*STORED DATA*
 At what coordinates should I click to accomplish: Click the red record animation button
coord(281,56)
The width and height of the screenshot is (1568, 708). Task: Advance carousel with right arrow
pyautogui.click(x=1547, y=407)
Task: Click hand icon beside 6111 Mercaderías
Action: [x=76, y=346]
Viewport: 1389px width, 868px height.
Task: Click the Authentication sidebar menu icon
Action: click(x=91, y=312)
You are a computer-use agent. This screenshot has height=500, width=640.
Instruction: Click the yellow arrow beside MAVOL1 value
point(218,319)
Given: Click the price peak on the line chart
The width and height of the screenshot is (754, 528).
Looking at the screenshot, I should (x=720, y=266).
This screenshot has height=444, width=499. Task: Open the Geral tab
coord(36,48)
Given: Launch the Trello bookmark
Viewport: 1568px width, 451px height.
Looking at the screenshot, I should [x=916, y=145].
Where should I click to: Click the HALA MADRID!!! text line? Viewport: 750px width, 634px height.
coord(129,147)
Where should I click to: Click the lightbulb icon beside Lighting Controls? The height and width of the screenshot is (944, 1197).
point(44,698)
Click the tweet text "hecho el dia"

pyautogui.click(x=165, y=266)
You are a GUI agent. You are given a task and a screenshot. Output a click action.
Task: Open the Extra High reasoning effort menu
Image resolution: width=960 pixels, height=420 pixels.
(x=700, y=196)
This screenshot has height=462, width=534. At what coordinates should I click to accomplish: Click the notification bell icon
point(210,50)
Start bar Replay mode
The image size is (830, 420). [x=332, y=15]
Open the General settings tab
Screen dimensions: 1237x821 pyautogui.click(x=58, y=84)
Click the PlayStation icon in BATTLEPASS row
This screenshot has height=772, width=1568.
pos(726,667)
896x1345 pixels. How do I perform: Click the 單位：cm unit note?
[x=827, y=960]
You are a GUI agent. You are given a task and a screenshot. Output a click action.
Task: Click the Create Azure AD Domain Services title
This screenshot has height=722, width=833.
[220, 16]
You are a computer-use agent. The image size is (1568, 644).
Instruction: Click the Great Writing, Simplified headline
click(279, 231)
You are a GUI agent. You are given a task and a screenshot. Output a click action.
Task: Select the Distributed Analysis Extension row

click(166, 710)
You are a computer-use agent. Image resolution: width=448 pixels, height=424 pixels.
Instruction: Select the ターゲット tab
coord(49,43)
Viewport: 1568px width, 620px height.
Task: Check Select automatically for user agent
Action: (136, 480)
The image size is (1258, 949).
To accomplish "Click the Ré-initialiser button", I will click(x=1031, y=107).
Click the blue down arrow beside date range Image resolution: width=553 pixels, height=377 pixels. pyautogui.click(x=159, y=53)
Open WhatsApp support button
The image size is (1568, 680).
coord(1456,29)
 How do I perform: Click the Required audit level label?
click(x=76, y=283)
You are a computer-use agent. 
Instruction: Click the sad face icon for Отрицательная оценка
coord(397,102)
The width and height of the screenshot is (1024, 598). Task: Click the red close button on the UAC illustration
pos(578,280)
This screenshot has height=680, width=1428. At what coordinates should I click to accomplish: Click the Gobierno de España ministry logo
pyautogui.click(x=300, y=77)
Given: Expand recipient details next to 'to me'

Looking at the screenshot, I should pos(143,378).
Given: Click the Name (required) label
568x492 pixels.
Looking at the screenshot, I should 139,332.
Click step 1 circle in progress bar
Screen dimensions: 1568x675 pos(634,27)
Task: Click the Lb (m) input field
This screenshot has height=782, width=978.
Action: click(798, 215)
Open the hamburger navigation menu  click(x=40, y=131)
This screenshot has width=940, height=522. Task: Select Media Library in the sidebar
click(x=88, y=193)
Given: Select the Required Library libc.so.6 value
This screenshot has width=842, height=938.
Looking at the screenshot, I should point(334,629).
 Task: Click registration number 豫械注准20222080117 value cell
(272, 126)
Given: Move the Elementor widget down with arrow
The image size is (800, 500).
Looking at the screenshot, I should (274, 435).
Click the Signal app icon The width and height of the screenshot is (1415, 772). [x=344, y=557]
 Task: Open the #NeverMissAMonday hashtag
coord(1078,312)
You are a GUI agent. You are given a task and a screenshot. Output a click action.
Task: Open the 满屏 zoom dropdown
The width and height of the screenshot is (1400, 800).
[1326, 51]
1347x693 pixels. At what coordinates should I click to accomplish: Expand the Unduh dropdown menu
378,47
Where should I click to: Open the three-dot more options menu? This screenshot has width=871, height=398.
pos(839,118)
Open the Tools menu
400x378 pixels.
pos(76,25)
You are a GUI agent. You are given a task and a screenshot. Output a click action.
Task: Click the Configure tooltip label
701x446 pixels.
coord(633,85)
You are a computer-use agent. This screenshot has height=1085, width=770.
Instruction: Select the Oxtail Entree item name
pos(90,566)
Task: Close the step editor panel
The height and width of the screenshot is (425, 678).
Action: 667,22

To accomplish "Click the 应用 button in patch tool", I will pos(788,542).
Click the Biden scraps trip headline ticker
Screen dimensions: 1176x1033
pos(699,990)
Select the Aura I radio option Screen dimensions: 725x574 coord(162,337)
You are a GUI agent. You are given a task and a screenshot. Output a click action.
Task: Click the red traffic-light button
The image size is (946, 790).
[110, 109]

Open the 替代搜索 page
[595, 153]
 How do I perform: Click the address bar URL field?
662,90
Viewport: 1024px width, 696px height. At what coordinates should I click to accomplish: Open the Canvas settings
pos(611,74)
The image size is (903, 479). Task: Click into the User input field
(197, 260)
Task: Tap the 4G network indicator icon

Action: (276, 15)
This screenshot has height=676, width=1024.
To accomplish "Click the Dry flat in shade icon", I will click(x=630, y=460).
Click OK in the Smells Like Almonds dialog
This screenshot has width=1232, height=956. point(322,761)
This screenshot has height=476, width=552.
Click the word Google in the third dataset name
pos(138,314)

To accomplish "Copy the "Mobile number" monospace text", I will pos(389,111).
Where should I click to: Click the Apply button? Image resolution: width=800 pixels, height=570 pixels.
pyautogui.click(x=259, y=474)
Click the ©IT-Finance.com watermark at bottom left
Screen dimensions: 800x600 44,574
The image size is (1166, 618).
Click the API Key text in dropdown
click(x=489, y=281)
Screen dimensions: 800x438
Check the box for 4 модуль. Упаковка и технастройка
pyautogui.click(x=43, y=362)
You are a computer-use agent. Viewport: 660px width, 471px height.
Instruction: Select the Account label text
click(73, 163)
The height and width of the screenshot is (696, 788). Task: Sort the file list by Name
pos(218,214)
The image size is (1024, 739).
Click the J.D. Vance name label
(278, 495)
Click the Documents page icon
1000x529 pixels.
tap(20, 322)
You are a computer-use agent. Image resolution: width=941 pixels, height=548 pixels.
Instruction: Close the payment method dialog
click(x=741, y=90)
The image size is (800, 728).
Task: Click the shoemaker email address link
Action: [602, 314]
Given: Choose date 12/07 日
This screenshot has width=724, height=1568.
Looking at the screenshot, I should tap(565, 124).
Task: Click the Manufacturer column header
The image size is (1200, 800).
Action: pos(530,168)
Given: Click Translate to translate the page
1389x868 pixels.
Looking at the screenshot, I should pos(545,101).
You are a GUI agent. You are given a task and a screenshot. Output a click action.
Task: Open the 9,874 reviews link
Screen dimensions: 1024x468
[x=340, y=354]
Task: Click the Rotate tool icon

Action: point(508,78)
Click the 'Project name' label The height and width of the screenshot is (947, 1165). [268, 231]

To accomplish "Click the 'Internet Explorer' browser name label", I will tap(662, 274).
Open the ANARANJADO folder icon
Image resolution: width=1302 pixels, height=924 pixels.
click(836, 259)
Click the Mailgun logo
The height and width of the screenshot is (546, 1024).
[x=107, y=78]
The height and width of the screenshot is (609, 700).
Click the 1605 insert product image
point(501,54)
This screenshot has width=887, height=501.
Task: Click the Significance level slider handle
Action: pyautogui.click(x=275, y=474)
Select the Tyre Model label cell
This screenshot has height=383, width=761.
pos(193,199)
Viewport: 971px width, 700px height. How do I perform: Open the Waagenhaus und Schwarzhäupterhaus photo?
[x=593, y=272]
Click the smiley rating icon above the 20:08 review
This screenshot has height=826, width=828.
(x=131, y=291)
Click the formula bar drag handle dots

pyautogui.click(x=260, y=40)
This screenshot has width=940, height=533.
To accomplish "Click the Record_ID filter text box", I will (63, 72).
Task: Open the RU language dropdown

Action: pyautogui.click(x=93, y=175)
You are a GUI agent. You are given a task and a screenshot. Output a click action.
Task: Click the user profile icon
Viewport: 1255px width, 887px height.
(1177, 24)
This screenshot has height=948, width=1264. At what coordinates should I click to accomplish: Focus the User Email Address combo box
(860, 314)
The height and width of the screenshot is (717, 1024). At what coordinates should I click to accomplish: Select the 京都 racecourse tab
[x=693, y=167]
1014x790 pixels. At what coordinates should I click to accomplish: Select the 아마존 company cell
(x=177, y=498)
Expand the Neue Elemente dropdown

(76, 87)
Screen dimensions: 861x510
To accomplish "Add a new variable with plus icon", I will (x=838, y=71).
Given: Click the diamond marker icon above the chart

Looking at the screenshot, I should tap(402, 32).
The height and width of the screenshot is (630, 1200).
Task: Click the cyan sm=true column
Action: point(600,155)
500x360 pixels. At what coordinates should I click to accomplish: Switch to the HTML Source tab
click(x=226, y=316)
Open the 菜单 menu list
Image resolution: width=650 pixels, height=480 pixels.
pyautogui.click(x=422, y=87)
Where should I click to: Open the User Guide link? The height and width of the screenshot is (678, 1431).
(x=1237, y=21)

*TO DO*
From the start of the data to the line that holds "has height=500, width=640.", retype each line exactly, with both ends included.

*EXPECTED ANSWER*
 At what coordinates should I click to accomplish: Click the red record animation button
coord(281,56)
The width and height of the screenshot is (1568, 708). Task: Advance carousel with right arrow
pyautogui.click(x=1547, y=407)
Task: Click hand icon beside 6111 Mercaderías
Action: [x=76, y=346]
Viewport: 1389px width, 868px height.
Task: Click the Authentication sidebar menu icon
Action: click(x=91, y=312)
You are a computer-use agent. This screenshot has height=500, width=640.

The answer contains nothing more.